Instructions for the task:
When the line containing "This screenshot has width=761, height=411." appears in the entries below, begin printing there and stop after the line containing "This screenshot has height=186, width=330."; print each of those lines exactly and no other line.

Given records:
====

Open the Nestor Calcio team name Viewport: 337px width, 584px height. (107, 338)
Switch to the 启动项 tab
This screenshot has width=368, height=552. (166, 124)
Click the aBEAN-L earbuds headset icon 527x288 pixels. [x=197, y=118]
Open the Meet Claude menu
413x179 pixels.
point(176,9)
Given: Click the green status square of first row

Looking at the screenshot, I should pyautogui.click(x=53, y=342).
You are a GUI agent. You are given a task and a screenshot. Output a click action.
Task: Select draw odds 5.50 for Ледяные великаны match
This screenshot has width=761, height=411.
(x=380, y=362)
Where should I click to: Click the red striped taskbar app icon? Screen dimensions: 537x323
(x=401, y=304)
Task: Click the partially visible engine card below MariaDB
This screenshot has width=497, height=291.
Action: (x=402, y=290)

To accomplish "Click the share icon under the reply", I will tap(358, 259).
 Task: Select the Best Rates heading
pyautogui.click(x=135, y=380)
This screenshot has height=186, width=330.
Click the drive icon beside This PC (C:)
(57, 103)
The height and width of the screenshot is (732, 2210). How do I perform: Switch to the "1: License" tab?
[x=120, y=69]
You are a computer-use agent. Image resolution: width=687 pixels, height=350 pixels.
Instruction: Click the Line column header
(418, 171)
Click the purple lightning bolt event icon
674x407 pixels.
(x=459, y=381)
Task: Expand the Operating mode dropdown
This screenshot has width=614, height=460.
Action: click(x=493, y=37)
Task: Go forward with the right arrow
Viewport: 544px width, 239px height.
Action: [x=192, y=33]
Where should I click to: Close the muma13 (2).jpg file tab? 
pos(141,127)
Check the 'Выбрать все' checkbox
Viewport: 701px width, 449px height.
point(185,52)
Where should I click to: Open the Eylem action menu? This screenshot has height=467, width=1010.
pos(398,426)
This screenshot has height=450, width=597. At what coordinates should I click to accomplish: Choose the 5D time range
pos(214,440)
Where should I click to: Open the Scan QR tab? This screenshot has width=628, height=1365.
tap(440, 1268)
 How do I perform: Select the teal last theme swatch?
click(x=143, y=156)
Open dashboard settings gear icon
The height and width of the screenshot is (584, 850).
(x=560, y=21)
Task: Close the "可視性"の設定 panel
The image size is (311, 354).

====

Problem solution:
This screenshot has width=761, height=411.
(x=380, y=362)
Where should I click to: Click the red striped taskbar app icon? Screen dimensions: 537x323
(x=401, y=304)
Task: Click the partially visible engine card below MariaDB
This screenshot has width=497, height=291.
Action: (x=402, y=290)

To accomplish "Click the share icon under the reply", I will tap(358, 259).
 Task: Select the Best Rates heading
pyautogui.click(x=135, y=380)
This screenshot has height=186, width=330.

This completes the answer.